» TUGAS YANG DIKERJAKAN
Lanjutkan renungan di bawah ini tentang kaum perempuan di ladang misi, mulai dari kalimat sesudah kalimat terakhirnya.

══ TEKS YANG DIBERIKAN ══

RENUNGAN MISI: KAUM PEREMPUAN DI LADANG MISI
Kisah Para Rasul
mencatat tentang Priskila, seorang perempuan yang dipakai Allah untuk
menjangkau setidaknya tiga bangsa yang berbeda: Roma, Yunani, dan Asia
Kecil. Sebagai seorang yang berasal dari kawasan Asia Kecil, perempuan
yang menganut agama Yahudi ini tinggal di Roma bersama suaminya sampai
pemerintah Roma mengusir semua orang Yahudi dari kota itu. Ketika
keduanya bertemu dengan Paulus, mereka telah menjadi orang percaya.
Mereka menerima Paulus di rumah mereka, memimpin gereja rumah, dan
dipercaya oleh Paulus untuk mengajarkan jalan Allah dengan lebih teliti
kepada Apolos -- seorang Yahudi Mesir yang amat fasih dalam berkata-kata
(Kisah Para Rasul 18:26).
Paulus mengenali dan menghormati bakat
pasangan ini sehingga mereka berdua pun mengikuti Paulus untuk melayani
di Efesus. Karena nama Priskila selalu berada dalam urutan pertama
setiap kali pasangan itu disebutkan, tafsiran Jamieson, Fausset, dan
Brown, memberi indikasi bahwa "sang istri dianggap lebih menonjol dan
lebih menolong bagi jemaat". Lebih menarik lagi, peran Priskila dalam
pelayanan lintas budaya, kepemimpinan, dan pengajaran dianggap sebagai
sesuatu yang lumrah sehingga tidak membutuhkan penjelasan dari penulis
kitab Kisah Para Rasul ini! Tampaknya, peran Priskila diterima dan
diharapkan oleh jemaat, serta tidak dianggap kontroversial atau sebagai
sesuatu yang luar biasa.
DALAM GERAKAN MISI MULA-MULA
Pada
awal perkembangan pelayanan misi Protestan, kebanyakan perempuan yang
pergi ke ladang misi adalah para istri misionaris. Pria-pria yang cerdas
menyadari bahwa mereka tidak mungkin melakukan kontak dengan perempuan
di negara-negara non-Barat. Karena itu, mereka membutuhkan istri mereka
untuk mengambil tanggung jawab ini.

═══
══ INFORMASI YANG DITAMPILKAN ══

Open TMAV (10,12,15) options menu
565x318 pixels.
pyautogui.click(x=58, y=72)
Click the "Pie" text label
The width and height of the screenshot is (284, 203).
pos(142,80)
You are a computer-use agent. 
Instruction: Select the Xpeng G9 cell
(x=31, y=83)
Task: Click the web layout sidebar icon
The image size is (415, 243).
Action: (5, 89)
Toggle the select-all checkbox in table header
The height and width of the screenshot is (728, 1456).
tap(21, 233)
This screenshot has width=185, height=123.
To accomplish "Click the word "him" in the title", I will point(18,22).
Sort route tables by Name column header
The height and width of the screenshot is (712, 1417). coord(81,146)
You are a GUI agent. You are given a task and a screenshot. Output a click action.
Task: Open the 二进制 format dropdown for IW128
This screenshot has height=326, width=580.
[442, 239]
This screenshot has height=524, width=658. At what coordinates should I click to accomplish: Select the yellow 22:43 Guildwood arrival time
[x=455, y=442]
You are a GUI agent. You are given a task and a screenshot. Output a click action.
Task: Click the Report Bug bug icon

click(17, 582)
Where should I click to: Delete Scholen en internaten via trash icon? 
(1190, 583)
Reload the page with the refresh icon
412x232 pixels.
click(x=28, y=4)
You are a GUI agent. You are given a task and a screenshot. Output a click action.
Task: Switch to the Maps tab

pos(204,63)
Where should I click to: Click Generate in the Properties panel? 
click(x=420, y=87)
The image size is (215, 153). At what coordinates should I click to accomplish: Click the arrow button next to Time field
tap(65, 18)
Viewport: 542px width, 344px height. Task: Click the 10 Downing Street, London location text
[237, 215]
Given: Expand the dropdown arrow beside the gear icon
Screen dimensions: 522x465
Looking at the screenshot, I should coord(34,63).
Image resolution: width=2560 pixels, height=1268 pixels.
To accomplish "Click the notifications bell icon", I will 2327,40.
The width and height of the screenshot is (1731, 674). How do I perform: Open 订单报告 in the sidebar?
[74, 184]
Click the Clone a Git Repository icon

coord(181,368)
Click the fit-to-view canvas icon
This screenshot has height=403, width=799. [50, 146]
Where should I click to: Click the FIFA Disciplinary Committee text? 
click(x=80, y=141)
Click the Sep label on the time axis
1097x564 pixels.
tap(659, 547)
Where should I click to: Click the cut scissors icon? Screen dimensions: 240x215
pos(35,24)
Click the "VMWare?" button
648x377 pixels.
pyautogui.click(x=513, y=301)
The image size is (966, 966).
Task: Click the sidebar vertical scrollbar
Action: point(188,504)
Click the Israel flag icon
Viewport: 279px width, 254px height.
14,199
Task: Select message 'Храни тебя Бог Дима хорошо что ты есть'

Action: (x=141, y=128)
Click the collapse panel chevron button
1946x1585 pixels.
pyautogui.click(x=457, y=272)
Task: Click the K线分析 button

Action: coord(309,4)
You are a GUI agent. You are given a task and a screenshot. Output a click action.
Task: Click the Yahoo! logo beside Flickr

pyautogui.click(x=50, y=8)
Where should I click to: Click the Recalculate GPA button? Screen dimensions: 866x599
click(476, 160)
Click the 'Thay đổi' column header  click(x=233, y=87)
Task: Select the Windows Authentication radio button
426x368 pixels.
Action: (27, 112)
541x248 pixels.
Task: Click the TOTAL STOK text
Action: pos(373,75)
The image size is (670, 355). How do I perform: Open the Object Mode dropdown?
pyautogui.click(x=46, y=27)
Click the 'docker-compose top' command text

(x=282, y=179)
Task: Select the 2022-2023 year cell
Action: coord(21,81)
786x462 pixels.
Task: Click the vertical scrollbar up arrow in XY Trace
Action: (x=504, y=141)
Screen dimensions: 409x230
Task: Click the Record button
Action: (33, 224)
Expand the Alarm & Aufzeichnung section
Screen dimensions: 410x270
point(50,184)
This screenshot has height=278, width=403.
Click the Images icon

═══

» JAWABAN BERIKUT
Namun demikian,
perempuan-perempuan ini jarang menerima pengakuan atas beban yang mereka
pikul, baik atas upaya mengurus rumah tangga dan anak-anak mereka
sendiri maupun atas usaha mereka mengembangkan program bagi para
perempuan di ladang pelayanan. Dulu, seorang misionaris perempuan pergi
ke ladang misi hanya untuk mengurus anak-anak pelayan misi yang lain
atau melayani bersama sebuah keluarga misionaris. Namun, lama-kelamaan,
kesempatan mulai terbuka bagi mereka. R. Pierce Beaver menyebutkan hasil
pelayanan Cynthia Farrar di India, Elizabeth Agnew di Ceylon (Sri
Lanka, red.) dan para perempuan lajang lainnya yang mulai menjadi
penyelia bagi sekolah-sekolah untuk perempuan. Secara diam-diam, mereka
melayani di zenana-zenana dan harem-harem. Namun, tetap saja pelayanan
yang efektif itu jarang mendapat publisitas.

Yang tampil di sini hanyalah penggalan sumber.